Paysage Commun
Mathieu Gervais 2012

Le travail en commun de Pia Rondé et de Fabien Saleil s’élabore comme un territoire partagé. La recherche des deux artistes ne s’y épuise pas mais au contraire s’y ressource. Élément d’un cheminement côte-à-côte, lieu de respiration pour des univers personnels qui se rencontrent ici.
Comment appréhender ce paysage situé non à la frontière de leurs travaux mais dans une marge, comme une respiration dans leurs questionnements réciproques ?

Ces deux artistes se distinguent par la prise en compte permanente de leur geste, de leur statut de créateur. Il ne s’agit jamais chez eux de prendre ce statut comme un acquis, une posture, mais de l’interroger, d’en rendre palpable le caractère mystérieux et fragile : il n’y a pas un artiste objectif, mais un sujet créant.

Dans ses gravures, Pia Rondé donne à voir l’architecture de la création, non pas comme une projection mais au contraire comme une archéologie, découverte de la forme en-deçà de la forme, de la création dans une mise en abîme du geste créatif. Il s’agit de creuser, à l’instar du geste du graveur, à l’intérieur de la forme pour en faire ressortir une image. Les sillons les plus fins de ses gravures recèlent des motifs et des détails qui déjà sont vie. Ils s’élargissent et se teintent pour former un tout cohérent, simple dans sa complexité, presque biologique.
Dans ses photographies, Fabien Saleil interroge le cadre comme condition d’appréhension d’un territoire. Les photographies prises depuis un bunker transformé en sténopé, rendent compte aussi bien de l’irréductible majesté de la montagne que de l’aspect autoritaire, « militaire », de la prise de vue. L’artiste joue de cette ambiguïté toute romantique : mon oeil ne peut pas voir la montagne pour ce qu’elle est, a fortiori depuis le fortin où le regard est dirigé de manière martiale. Pourtant, ma perception, même contrainte, fait partie de la même réalité que la montagne. Réalité que ma conscience ne fait que deviner mais que mes sens rendent manifeste.
Leur paysage commun est donc un paysage imaginaire à propos duquel nous nous interrogeons avec eux : existe-t-il avant le geste artistique ? Cette question est un programme. Il s’agit dans un même mouvement de créer en gravant, de créer en cadrant. Dit autrement, d’élever en creusant et d’ouvrir en fermant.
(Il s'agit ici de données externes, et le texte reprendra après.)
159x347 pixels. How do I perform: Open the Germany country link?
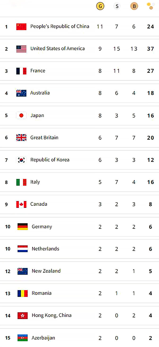click(x=42, y=227)

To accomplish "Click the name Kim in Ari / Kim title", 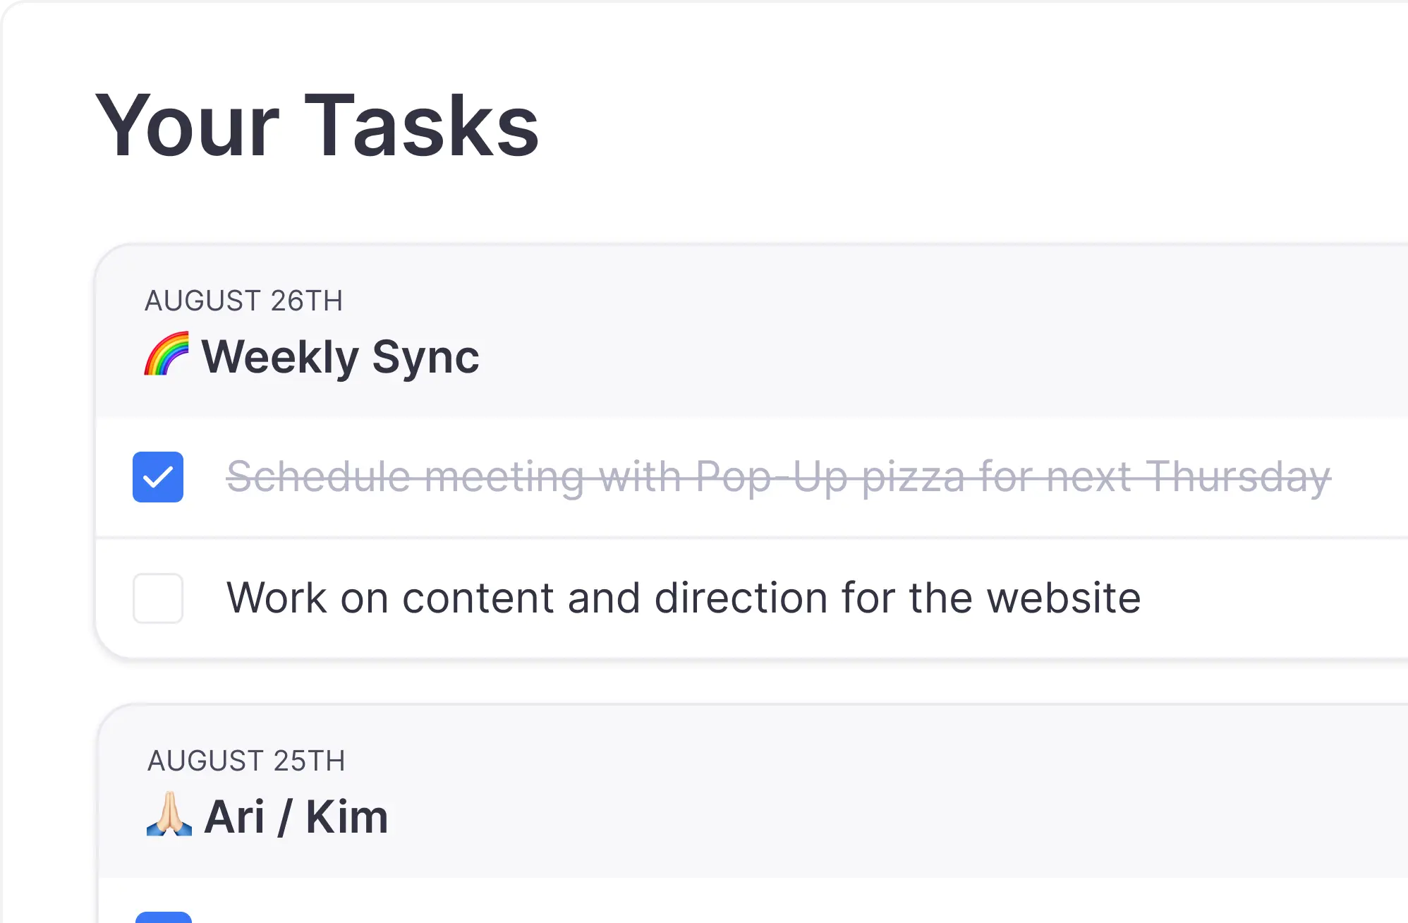I will click(x=347, y=816).
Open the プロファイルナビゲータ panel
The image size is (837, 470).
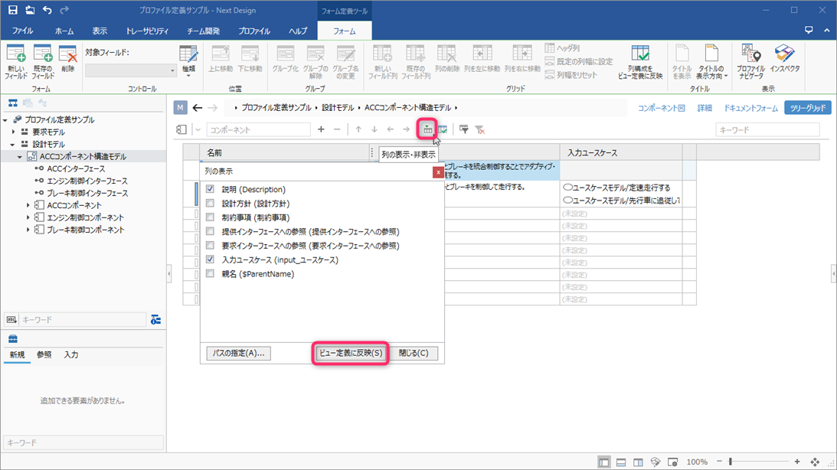click(x=750, y=61)
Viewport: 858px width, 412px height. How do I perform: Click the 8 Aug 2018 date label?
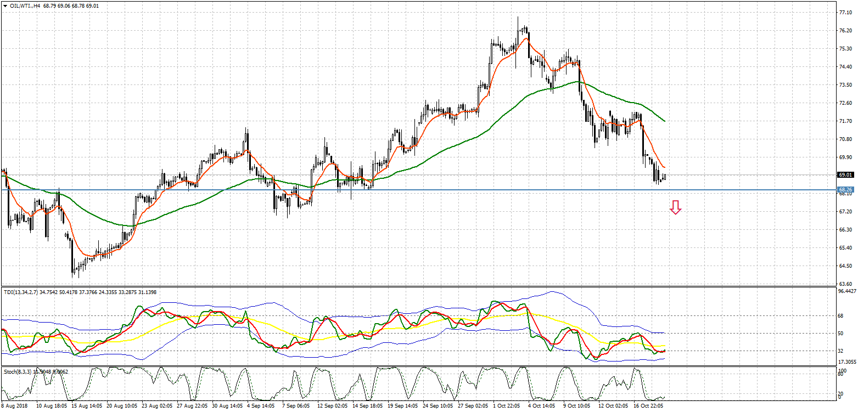click(14, 407)
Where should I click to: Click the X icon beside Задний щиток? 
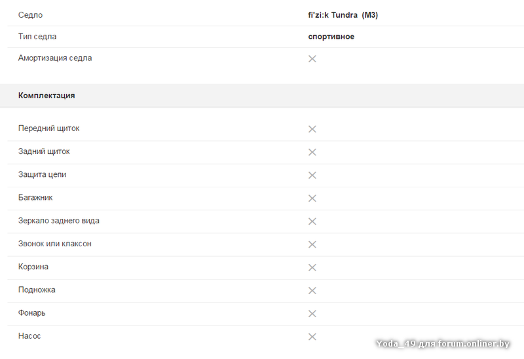click(x=312, y=152)
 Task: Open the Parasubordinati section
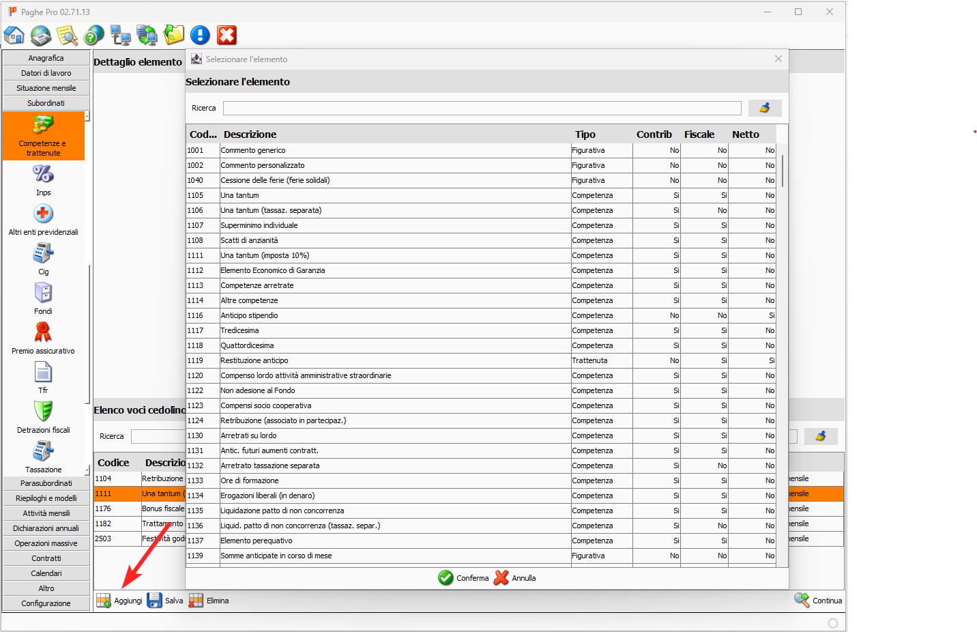pos(46,483)
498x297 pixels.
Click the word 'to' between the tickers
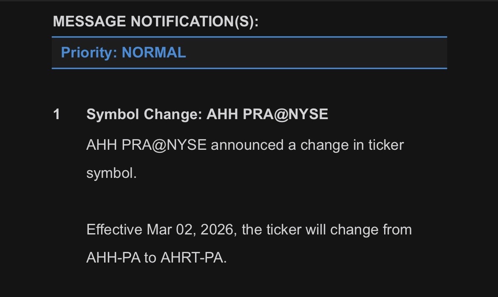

De là, s’élabore un langage commun. A priori, on relève une appétence partagée pour les anfractuosités, les minéraux, les trous, les monticules, les grottes, les montagnes, la végétation et l’eau, autant d’éléments qui naturellement invitent à l’investigation artistique.
A posteriori, il s’agit de rendre compte de la présence de l’artiste, de son appréhension sensuelle, de son souffle dans des images. Tout est déjà là, dans la nature rendue tangible par les sens, et pourtant l’image créée est autre. Cette quête honnête du devenir artistique, peut être symboliquement décrite comme une entreprise d’arpentage. Un arpentage non-systématique, plutôt une déambulation précise, menée de concert, où se partagent et s’élaborent des techniques inédites, des images surprenantes.

Qu’il s’agisse de retravailler des photographies de concrétions calcaires découvertes ensemble, en les révélant directement sur du papier ; ou alors de construire par touches singulières une sculpture éphémère photographiée et imprimée sur du verre, on retrouve les grandes lignes de ce programme commun. La matière est interrogée de manière physique : pierre, papier, verre, et le geste est mis en abîme dans son affirmation visible, dans la trace qu’il laisse. La création commune de Pia Rondé et Fabien Saleil, se déploie en fait comme une expérience jouissive de médiation entre la réalité et l’image. En assumant le déterminisme de leur regard, ils se donnent les moyens de l’interroger et donc de rendre visible le mystère de la création artistique : creuser et cadrer comme moyens d’élever et d’ouvrir.